If it is true there are new and effective US-Russian talks for a solution to the Syrian crisis, the question we must find an answer – or answers – to is: What is new that has compelled some to conclude that things are getting better?
It is not a question of good and evil, or a question of optimism or pessimism, but rather a reality that must be dealt with, without unreasonable illusions of success that have plagued the process since its initial attempts by Mohammed ad-Dabi, through to former UN Secretary General Kofi Annan and Lakhdar Brahimi, to the recent efforts of Staffan de Mistura – which is bound to end like all previous endeavors.
And again, I ask: What is new that has led some conclude the Syrian crisis is on its way to a solution?
If the reason for this optimism is the information leaked – possibly intentionally – concerning the US-Russian meetings in Sochi with US Secretary of State John Kerry, Vladimir Putin and Foreign Minister Sergei Lavrov; it is known that such meetings and consultations have remained constant since the beginning of the Syrian crisis in 2011. These meetings continued through Geneva I, Geneva II and all other attempts to secure solutions. The process has felt like jumping up and down on the same spot without making a single step of progress.
Before succumbing to optimistic illusions, we should know the answer for the question: Did the pressure of the Ukrainian crisis, and the Western sanctions imposed on Moscow as a result, prove to Russians that going further would have disastrous consequences and should accept the inevitable? Did Moscow agree to meet with the Americans to preserve the dignity of Russia, as it is clear the survival of Bashar al-Assad is no longer possible, because it is better to focus on securing a solution that can save the Syrians from the grip of this tyrannical regime?
It is widely recognized that Moscow was behind the abortion of Geneva I and consequently the solution based on a transitional stage, while in Geneva II, Moscow stated: "There have been serious developments, and after the emergence of ISIS and al-Nusra Front, facing terrorism and terrorist organizations has become a priority". Russia has since disabled the entire process by betting on the possibility of deconstructing the Syrian opposition, with the hope that Assad's regime would eventually progress and attack – with help from Moscow's diplomatic efforts, and support from Iranian sectarian militias on the military front.
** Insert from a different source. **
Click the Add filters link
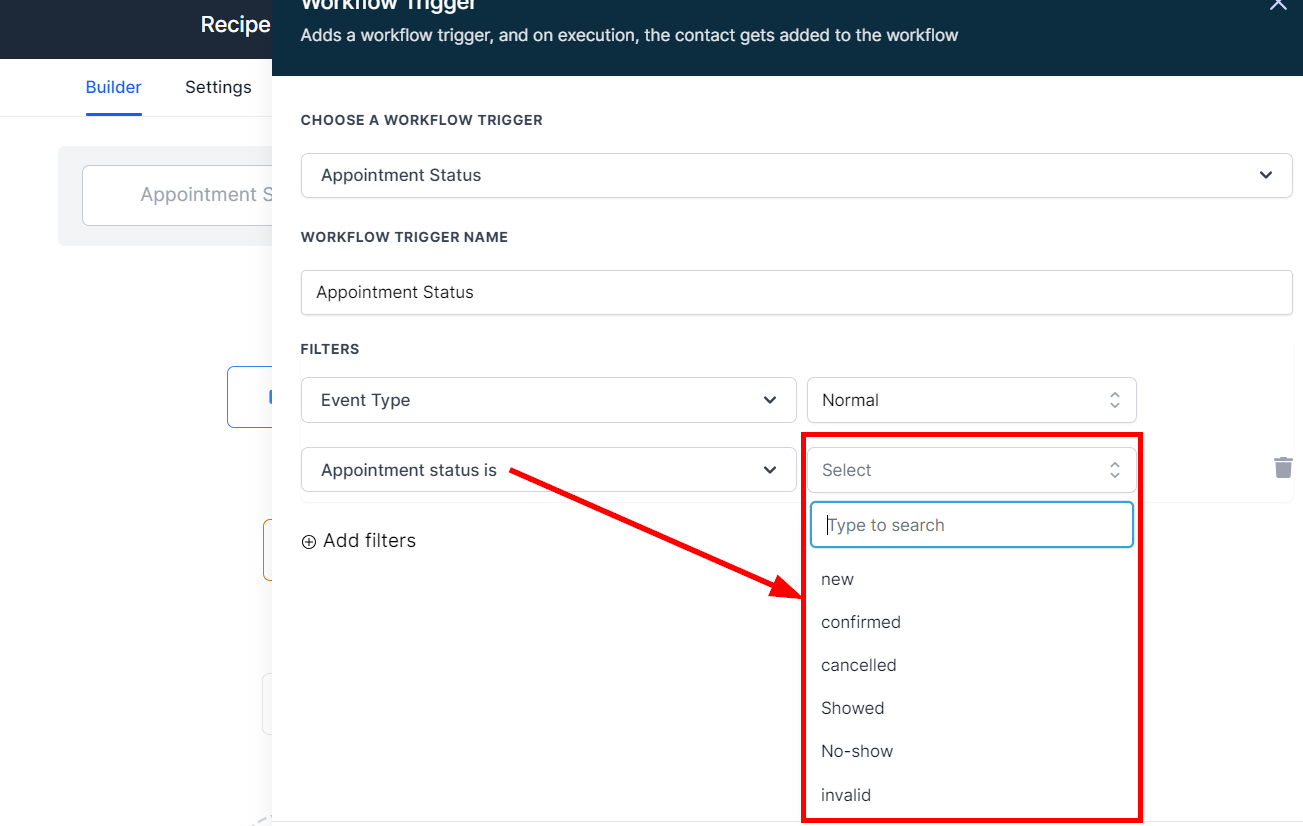1303x826 pixels. [368, 541]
It is understood that the Russian position, which has remained stubborn and unconstructive, took advantage of the unexplained developments in America’s position on Syria – specifically the influential position of President Obama. In actuality, without the recent shift in the united positions of Saudi Arabia, Turkey and Qatar, as well as a number of Arab countries, the Assad regime may have emerged victorious.
It is true that Russia's abstention from voting on the Security Council resolution 2216 regarding the crisis in Yemen has cause some to feel this “positive” stance may in fact reflect Moscow's attitude towards the Syrian crisis. It is also evident that the Sochi meeting between Kerry, Putin and Lavrov was not as tense as previous meetings since 2011, but this should not be misunderstood; Russia has not yet abandoned its stubbornness and insistence that the priority should be confronting terrorism.
It is clear Russia is in agreeance with the US and their Western and Arab allies that there is no military solution for this crisis. It is also clear that Moscow agrees the regime cannot remain forever, as Iran would like, yet Moscow still insists the priority is facing ISIS and other terrorist organizations. As a result, Russia rejects the statement of the US-Gulf Cooperation Council summit that states: "Assad has no role in Syria's future". Instead, Moscow continues to cling to the hope that – either now or in the foreseeable future – the alternative for Assad’s Presidency is not the moderate, rational and united opposition, but chaos, more violence and sectarian conflict that could remain for many years to come.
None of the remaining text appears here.